Abstract

The properties of the human α₁β₁γ-aminobutyric acid (GABA)_A receptors were investigated after mutation of a highly conserved leucine residue at the 9′ position in the second membrane-spanning region (TM2). The role of this residue in α₁ and β₁ subunits was examined by mutating the 9′ leucine to phenylalanine, tyrosine, or alanine. The mutations were in either the α₁ subunit (α∗β), the β₁ subunit (αβ∗), or in both subunits (α∗β∗), and the receptors were expressed in Sf9 cells.

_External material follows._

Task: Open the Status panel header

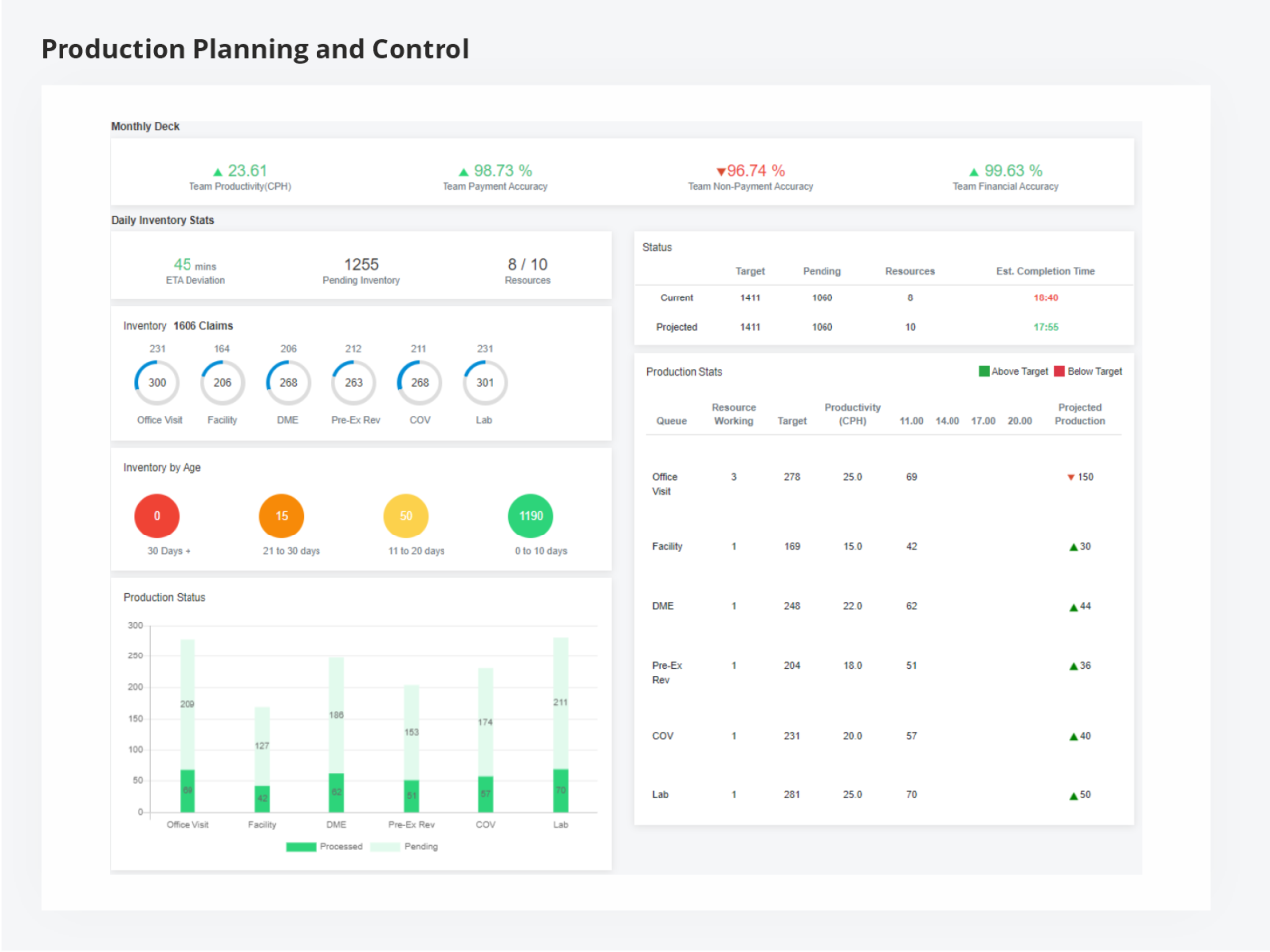Action: click(657, 247)
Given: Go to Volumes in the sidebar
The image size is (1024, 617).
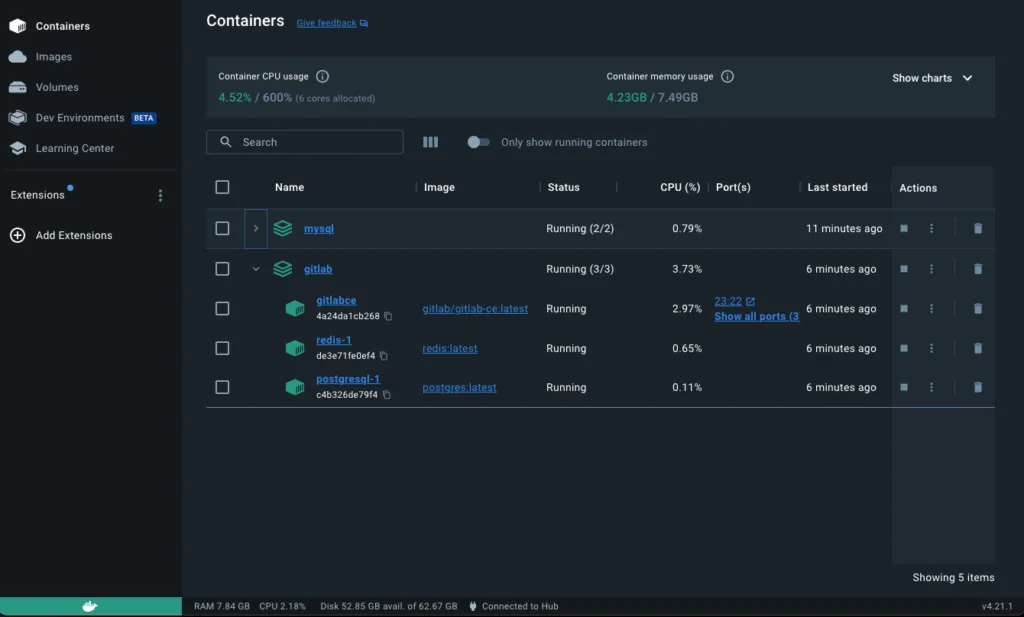Looking at the screenshot, I should point(56,87).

Our results show that the rate of desensitization is increased as the size and hydrophobicity of the 9′ residue in the α₁ subunit is increased: Y, F > L > A, T. Mutation of L9′ in only the β₁ subunit (αβ∗) to either phenylalanine or tyrosine increased the EC₅₀ value for GABA at least 100 times, but the EC₅₀ was unchanged in αβ∗ alanine mutants. In the 9′ α₁ mutants (α∗β, α∗β∗) the GABA EC₅₀ was minimally affected. In α∗β and α∗β∗, but not αβ∗, the peak currents evoked by millimolar concentrations of GABA were greatly reduced. The reduction in currents could only be partially accounted for by decreased expression of the receptors These findings suggest different roles for the two types of subunits in GABA activation and later desensitization of α₁β₁ receptors. In addition, an increase in the resting membrane conductance was recorded in alanine but not in phenylalanine and tyrosine mutants, indicating that the side chain size at the 9′ position is a major determinant of current flow in the closed conformation.